8) Lets add 4 oz of ginger beer to the mug. I like Fever Tree or Goslings for ginger beer but feel free to use your favorite brand. Give it a light stir, pack with more crushed ice and then garnish with a mint sprig and a lemon wedge. Be sure to smack the mint awake for release those oils for full aromatics effect. Enjoy!

Motlow’s Mule- 6-8 mint leaves, .25 oz honey syrup, .25 oz lemon juice, muddle, add 2 oz Jack Daniels Unaged Tennessee Rye Whiskey, add crushed ice, top off with 4 oz of ginger beer, quick light stir to distribute, pack with more crushed ice and garnish with mint sprig and lemon wedge.

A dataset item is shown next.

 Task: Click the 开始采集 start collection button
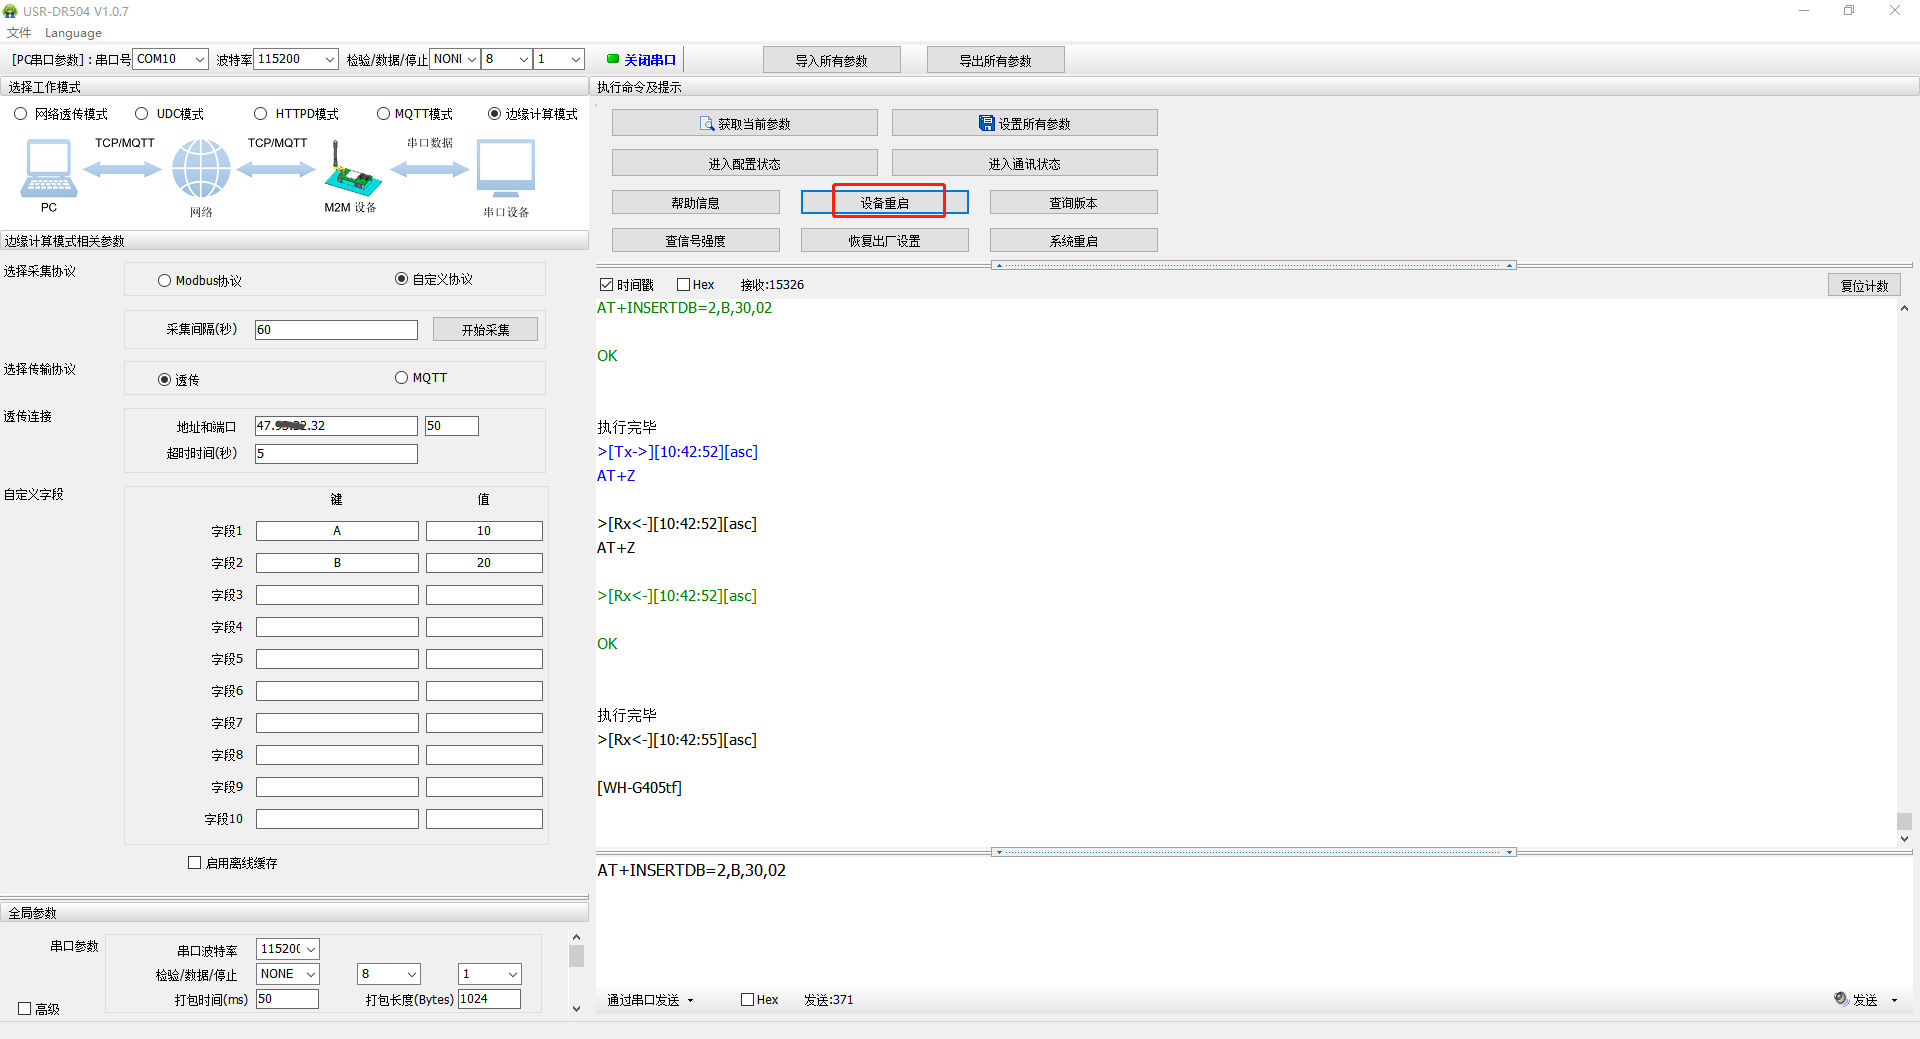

Note on the copper mug- The Copper mug has its roots in the original cocktail the Moscow Mule. The creators of the cocktail wanted something flashy to get people to drink their vodka and they had access to someone in the copper products industry. Period. No magical Russian tradition of drinking out of copper. Marketing and access to the materials plain and simple. Back then vodka was something new and exotic from Russia and was not the spirit of choice in America so in 1941 John G Martin of the Hueblin Company that had recently acquired the Smirnoff brand and Jack Morgan owner of the Cock and Bull Tavern in Los Angeles served a copper mug to guests who ordered the new Moscow Mule cocktail they invented and even engraved the names of celebrities who drank one at the bar. Mules can be made in a chilled glass but copper is a better conductor of energy and will maintain a cooler temperature than glass. Copper mugs are super expensive and the chilled glass works just fine for the cocktail so I’d say go with what you got but if you’re feeling fancy and have an extra $20-30 each to spend I say go for it.